Dopo quasi due secoli di assenza, le tartarughe giganti sono tornate a Floreana, nell’arcipelago delle Galápagos. Un evento di rilievo non solo simbolico: questi rettili sono considerati veri ingegneri dell’ecosistema. Con le loro attività alimentari modellano la vegetazione, favoriscono la dispersione dei semi e contribuiscono alla creazione di microhabitat. In pratica, riattivano dinamiche naturali che la loro scomparsa aveva interrotto per generazioni.
Le tartarughe originarie di Floreana furono spinte all’estinzione nel XIX secolo. A determinarne la scomparsa fu la combinazione di fattori che ha segnato il destino di molte specie insulari: caccia intensiva da parte di balenieri e marinai, perdita di habitat e impatto di animali introdotti dall’uomo. Ratti, gatti e maiali predavano uova e piccoli, compromettendo la capacità di riproduzione. Quando la popolazione collassò, l’isola perse uno dei suoi protagonisti evolutivi.
La sorpresa genetica
La storia, tuttavia, non si è chiusa con quell’estinzione. Decenni dopo, sull’isola di Isabela, i ricercatori individuarono tartarughe con tratti compatibili con quelle di Floreana. Le analisi rivelarono che alcuni individui conservavano una quota rilevante del patrimonio genetico riconducibile alla sottospecie ritenuta perduta. L’ipotesi più accreditata è che nei secoli passati i navigatori trasportassero tartarughe tra le isole, abbandonandole o perdendole lungo le rotte. Una circostanza casuale che ha finito per preservare frammenti genetici preziosi.
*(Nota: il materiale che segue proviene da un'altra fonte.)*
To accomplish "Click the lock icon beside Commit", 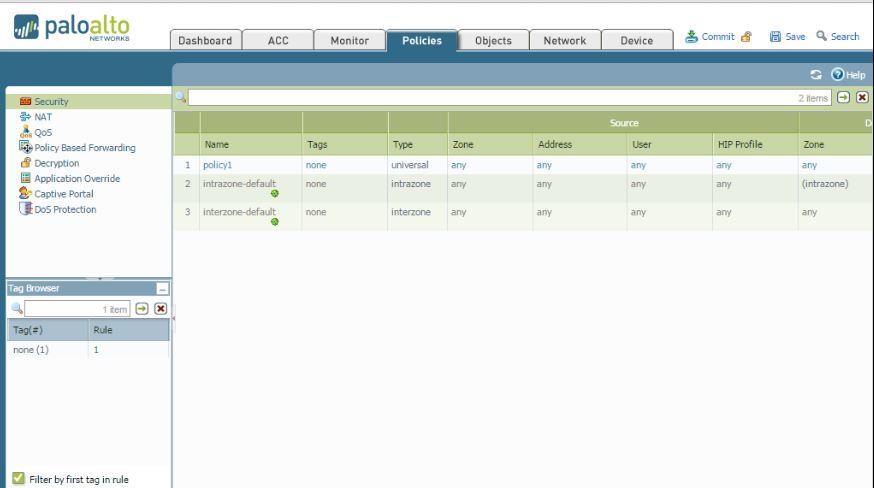I will (x=746, y=37).
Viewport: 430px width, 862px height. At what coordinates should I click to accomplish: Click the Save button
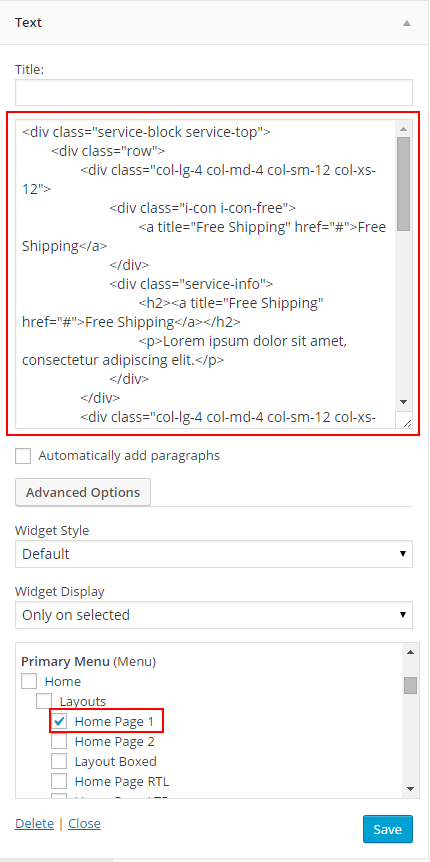pos(388,829)
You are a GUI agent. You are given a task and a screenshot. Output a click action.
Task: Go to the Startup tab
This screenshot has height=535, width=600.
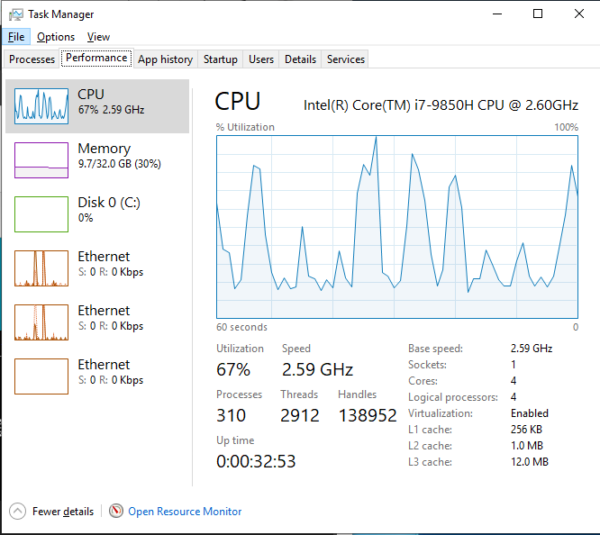pyautogui.click(x=220, y=59)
Da quella scoperta è nato un programma di allevamento selettivo coordinato dal Parco Nazionale delle Galápagos. Gli individui con maggiore affinità genetica sono stati fatti riprodurre in cattività per recuperare parte delle caratteristiche della popolazione originaria. Il 20 febbraio 2026 il progetto ha raggiunto una tappa chiave: 158 giovani tartarughe, tra gli 8 e i 13 anni, sono state rilasciate a Floreana. Pur non essendo esemplari geneticamente identici a quelli estinti, rappresentano un passaggio concreto verso il ripristino delle funzioni ecologiche perdute.
Obiettivo: ricostruire una popolazione
Questo rilascio è solo l’inizio. Il piano prevede di arrivare a circa 700 individui nei prossimi anni, con l’obiettivo di formare una popolazione stabile e autosufficiente. Parallelamente proseguono le operazioni di controllo ed eradicazione delle specie invasive, condizione indispensabile per garantire la sopravvivenza delle nuove generazioni. La sfida non è soltanto numerica, ma riguarda l’equilibrio complessivo dell’ecosistema.
A Floreana vivono circa 200 persone. Agricoltura, pesca e turismo dipendono direttamente dalla salute ambientale dell’isola. Il ritorno delle tartarughe può rafforzare la resilienza ecologica e, indirettamente, sostenere attività economiche più sostenibili. È un tassello di una strategia che intreccia conservazione, scienza e coinvolgimento delle comunità locali.
La reintroduzione dimostra che anche le estinzioni locali, quando esistono ancora tracce genetiche e habitat recuperabili, non sono sempre definitive. Servono tempo, dati solidi e una notevole perseveranza. Il passo lento delle tartarughe giganti, oggi, racconta proprio questo: la rinascita degli ecosistemi può essere lunga, ma non è impossibile.